Warning: Just another ramblings about relationships as my World Race adventure comes to an end in 16 days!
I tried to write a full blog about this but couldn’t get the words to sound right. So here is a bullet point overview of my thought process.
- Here is something I said tonight: I cracked a joke saying, “I feel bad for the poor guy that asks me out on a date for the first time. My first response will probably be, ‘What are your intentions?’”
- It was a serious statement said as a joke, implying that I assume I’m going to scare off the poor guy by confronting him with what could potentially be a terrifying question.
- What I realized as I thought about it more: we live in a world where people avoid communicating that important question at all costs. And if they do talk about it, it’s vague and confusing.
- Why I think it’s not a bad idea to ask that question: I respect a man who knows his intentions and can clearly state them. No games. Even if the answer is just, “I’m interested in getting to know you better,” it would put me at ease because then I wouldn’t be trying to guess. We live in a world where no one talks about how they’re really feeling. If he can answer what his goal/hopes are in asking me out, I think it shows maturity.
- Why I know it’s not going to completely crush my chances of finding a husband if I blurt out that question: God has already orchestrated how and when I’ll meet my future husband. God already knows what I will and will not say to him when I meet him, and He already knows how the guy will respond. God knows that it’s an important question to me, so He will use it for good to reveal the type of person I am to my future husband. And I know that God has been working in his heart already preparing him for things like that, things that I know God has created him to love and respect in me.
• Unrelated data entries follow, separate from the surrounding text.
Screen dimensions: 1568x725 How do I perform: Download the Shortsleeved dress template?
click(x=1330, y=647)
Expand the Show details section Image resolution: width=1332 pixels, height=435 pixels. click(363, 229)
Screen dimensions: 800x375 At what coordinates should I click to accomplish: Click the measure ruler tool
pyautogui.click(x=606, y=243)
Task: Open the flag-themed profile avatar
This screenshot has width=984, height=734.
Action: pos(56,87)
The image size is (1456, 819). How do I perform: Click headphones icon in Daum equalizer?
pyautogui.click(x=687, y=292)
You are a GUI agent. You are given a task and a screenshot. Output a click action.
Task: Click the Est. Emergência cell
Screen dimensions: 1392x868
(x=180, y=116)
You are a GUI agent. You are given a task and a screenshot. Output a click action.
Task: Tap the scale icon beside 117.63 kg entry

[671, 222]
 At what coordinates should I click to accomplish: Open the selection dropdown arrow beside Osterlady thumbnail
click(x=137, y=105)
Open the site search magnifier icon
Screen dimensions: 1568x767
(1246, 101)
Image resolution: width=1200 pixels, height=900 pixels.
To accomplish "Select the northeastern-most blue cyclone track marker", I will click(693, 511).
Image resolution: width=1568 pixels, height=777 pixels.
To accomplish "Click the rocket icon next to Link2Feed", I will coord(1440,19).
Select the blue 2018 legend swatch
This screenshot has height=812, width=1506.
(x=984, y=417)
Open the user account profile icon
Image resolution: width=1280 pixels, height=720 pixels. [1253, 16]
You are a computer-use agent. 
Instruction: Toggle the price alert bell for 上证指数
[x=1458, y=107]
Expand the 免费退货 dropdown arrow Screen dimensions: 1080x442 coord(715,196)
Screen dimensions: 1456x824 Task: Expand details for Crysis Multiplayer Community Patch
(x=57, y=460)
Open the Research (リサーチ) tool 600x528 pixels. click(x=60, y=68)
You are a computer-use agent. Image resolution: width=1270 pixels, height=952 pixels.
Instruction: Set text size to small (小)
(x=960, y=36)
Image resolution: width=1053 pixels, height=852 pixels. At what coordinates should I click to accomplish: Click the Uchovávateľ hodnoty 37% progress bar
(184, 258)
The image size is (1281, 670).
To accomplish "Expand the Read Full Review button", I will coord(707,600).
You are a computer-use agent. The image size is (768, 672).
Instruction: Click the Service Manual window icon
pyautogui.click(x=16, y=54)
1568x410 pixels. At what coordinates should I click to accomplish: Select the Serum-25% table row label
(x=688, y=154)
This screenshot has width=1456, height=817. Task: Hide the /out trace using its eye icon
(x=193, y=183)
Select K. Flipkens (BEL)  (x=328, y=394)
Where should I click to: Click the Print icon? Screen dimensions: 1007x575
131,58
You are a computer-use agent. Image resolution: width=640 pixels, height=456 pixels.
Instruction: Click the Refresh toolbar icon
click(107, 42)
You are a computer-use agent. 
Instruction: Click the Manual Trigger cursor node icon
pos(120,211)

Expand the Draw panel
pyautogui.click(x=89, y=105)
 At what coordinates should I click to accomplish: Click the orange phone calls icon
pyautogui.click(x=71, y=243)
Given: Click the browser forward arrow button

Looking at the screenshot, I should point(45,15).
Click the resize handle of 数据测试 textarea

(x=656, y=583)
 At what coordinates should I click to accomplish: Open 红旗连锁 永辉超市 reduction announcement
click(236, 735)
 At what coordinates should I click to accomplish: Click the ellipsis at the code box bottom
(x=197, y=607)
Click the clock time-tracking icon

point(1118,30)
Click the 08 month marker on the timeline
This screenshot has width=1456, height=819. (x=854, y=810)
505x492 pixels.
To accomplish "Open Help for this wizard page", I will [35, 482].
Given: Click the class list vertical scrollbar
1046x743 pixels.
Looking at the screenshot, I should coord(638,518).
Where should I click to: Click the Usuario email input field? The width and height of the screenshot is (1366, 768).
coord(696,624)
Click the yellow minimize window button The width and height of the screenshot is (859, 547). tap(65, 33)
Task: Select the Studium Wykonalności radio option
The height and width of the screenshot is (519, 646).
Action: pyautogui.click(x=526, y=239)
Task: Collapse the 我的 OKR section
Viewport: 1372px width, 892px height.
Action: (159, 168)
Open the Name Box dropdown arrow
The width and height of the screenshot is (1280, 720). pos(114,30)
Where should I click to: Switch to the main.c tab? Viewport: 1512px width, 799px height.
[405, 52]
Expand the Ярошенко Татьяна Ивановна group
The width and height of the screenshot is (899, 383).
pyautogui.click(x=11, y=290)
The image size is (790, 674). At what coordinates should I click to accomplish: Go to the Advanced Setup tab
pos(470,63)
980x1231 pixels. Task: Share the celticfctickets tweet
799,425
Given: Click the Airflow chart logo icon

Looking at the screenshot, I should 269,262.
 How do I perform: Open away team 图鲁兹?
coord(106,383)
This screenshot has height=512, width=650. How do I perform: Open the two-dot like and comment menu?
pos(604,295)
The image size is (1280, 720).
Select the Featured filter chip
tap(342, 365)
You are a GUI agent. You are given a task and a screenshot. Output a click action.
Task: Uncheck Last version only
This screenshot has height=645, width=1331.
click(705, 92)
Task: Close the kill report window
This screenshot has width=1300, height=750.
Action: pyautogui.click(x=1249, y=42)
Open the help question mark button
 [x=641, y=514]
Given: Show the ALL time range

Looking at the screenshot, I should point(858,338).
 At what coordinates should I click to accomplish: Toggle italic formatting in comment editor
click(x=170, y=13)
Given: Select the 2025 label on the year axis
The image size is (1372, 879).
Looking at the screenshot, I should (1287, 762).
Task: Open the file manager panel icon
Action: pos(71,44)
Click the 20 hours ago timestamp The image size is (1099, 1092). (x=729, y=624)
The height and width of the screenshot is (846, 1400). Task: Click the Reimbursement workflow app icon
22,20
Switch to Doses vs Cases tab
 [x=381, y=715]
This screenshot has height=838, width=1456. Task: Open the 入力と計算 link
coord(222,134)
- A movie reference to go along with this: if asking that question scares off guys, then he’s “Just Not That Into [Me].” And that’s perfectly ok. A friend once reminded me that if a guy is into me, he will pursue me at all costs. No matter how many times I don’t get the hint or throw him off. And I definitely want a guy like that.
Let’s be real. I don’t remember what it’s like to be asked out. I definitely don’t know what it feels like to be pursued by and have a relationship with a Godly man. And I sure as heck am terrified to see what dating is going to be like after the Race. But – God is good, there is grace in my bluntness that might create awkwardness (or save me from the wrong guy) and God has already got it all in the bag.